- Born: Mary Frances Thérèse Raftery 21 December 1957 Dublin, Ireland
- Died: 10 January 2012 (aged 54) St. Vincent's University Hospital, Dublin, Ireland
- Occupations: Filmmaker, writer
- Known for: States of Fear, Cardinal Secrets
- Spouse: David Waddell
- Children: One

= Mary Raftery =

Irish investigative journalist

Mary Frances Thérèse Raftery (21 December 1957 - 10 January 2012) was an Irish investigative journalist, filmmaker and writer.

Raftery was born in Dublin. She started her investigative journalism career with In Dublin magazine in the 1970s, before moving on to Magill magazine and then to Irish television channel Raidió Teilifís Éireann (RTÉ) in 1984. Her documentary series States of Fear was broadcast on RTÉ in 1999. A book she wrote later that year called Suffer the Little Children added more detail to her claim that the Irish childcare system between the 1930s and 1970s was guilty of widespread persecution and abuse. In 2000, the Commission to Inquire into Child Abuse was established by the Irish Government to examine the evidence: its Report was published in May 2009. Her programme "Cardinal Secrets" was broadcast as a Prime Time special on RTÉ in 2002. It led to the setting up of the Murphy Commission of Investigation into clerical abuse in the Dublin Archdiocese which published the Murphy Report in 2009.

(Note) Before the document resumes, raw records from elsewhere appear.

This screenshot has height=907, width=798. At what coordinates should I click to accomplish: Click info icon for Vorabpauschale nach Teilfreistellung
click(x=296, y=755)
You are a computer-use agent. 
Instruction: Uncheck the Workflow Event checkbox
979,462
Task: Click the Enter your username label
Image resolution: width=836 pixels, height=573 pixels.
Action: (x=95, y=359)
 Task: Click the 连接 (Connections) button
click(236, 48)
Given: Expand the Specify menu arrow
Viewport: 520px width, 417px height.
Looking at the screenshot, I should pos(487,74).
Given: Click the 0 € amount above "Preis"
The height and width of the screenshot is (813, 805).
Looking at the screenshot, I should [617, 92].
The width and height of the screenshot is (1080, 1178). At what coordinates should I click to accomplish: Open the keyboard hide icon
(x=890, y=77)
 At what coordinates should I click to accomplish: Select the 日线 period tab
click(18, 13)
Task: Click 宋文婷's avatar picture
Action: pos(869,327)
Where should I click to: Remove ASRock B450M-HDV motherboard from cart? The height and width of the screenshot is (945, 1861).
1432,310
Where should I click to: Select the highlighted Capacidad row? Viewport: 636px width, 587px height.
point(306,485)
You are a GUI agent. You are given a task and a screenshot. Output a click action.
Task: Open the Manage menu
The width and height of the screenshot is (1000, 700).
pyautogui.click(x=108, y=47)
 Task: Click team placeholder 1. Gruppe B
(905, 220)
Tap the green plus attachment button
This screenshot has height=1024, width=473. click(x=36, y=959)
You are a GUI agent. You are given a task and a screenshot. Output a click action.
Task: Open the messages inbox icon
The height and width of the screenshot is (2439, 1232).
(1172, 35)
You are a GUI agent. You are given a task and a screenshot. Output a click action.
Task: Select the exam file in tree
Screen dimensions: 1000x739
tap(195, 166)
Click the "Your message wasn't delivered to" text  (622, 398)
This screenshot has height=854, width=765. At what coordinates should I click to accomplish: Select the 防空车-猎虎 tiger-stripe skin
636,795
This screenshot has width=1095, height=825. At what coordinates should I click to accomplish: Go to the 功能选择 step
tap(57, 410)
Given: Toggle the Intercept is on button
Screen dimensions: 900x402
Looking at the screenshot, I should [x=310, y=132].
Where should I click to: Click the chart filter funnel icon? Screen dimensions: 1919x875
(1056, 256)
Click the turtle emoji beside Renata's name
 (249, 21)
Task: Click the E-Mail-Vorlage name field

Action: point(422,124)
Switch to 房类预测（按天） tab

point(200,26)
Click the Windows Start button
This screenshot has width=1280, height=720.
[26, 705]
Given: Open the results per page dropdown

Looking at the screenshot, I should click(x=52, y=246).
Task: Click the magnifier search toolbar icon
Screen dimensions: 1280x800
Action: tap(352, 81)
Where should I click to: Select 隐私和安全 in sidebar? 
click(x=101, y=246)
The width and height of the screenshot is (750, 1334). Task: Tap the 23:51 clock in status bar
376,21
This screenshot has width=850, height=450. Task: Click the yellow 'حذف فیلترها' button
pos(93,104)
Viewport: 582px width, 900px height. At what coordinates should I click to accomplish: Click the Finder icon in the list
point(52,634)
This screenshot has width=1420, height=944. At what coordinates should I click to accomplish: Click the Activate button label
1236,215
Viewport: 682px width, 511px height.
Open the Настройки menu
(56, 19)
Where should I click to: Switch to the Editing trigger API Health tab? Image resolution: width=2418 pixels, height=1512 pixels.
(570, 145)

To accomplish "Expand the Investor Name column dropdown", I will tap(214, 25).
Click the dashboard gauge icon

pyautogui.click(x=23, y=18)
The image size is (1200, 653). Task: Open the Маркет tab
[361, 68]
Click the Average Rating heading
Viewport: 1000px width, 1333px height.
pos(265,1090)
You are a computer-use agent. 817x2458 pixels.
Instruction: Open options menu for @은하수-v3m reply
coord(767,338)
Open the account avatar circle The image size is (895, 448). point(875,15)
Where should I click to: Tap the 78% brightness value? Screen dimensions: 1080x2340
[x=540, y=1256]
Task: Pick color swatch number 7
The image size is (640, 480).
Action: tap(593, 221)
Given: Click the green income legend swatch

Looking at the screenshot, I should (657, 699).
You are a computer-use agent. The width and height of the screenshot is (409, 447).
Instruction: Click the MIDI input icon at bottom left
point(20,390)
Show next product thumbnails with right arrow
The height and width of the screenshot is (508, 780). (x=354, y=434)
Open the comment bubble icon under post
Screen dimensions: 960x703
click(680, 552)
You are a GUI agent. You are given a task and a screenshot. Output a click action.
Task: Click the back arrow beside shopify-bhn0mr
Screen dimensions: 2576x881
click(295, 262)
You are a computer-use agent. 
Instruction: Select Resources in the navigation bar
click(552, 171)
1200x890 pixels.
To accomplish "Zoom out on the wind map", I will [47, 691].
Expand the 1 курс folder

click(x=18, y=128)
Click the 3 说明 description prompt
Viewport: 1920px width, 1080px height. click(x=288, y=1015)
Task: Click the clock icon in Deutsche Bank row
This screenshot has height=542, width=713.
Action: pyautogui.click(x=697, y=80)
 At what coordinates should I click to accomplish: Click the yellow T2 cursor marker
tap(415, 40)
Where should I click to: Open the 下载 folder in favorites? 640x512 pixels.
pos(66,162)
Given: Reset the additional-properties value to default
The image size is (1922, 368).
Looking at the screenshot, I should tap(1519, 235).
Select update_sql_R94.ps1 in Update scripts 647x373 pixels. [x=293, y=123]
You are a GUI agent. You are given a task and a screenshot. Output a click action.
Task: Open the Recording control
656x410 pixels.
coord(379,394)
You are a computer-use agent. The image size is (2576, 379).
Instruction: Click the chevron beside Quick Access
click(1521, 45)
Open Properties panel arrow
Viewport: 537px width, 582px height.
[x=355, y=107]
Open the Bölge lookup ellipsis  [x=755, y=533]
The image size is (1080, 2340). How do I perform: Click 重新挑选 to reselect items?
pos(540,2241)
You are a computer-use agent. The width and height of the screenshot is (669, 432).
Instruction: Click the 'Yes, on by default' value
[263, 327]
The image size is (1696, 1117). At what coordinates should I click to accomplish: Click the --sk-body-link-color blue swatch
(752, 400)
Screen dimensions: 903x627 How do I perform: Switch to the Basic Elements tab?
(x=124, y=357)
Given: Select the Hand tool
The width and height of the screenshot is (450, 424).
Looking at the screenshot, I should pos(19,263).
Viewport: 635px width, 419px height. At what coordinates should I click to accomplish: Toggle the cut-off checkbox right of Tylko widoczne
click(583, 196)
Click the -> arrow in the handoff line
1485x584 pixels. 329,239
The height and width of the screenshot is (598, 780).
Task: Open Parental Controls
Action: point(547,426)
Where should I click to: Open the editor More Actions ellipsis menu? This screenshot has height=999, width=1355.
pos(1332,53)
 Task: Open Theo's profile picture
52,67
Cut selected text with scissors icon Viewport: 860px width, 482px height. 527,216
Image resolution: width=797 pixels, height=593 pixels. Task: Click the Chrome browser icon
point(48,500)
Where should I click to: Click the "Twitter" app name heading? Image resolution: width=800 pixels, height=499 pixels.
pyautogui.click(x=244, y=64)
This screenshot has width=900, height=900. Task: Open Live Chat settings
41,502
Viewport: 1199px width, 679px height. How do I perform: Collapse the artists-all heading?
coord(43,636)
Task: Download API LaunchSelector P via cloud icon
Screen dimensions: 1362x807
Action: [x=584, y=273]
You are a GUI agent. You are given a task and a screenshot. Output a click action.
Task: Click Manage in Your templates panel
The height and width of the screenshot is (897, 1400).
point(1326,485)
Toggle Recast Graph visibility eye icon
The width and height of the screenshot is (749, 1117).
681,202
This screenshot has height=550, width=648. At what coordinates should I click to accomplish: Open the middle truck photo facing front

She was nominated for "NNI National Journalist of the Year" in 2011 for her work in exposing clerical abuse of children.

Raftery died of ovarian cancer at St. Vincent's University Hospital on 10 January 2012, aged 54. An article that appeared in February 2012 in The Irish Times referred to her as "the most important journalist of the past 30 years".

==Writing==
- Raftery, Mary (1999). "Suffer The Little Children"
- Raftery, Mary (2013). "Do They Think We're Eejits?"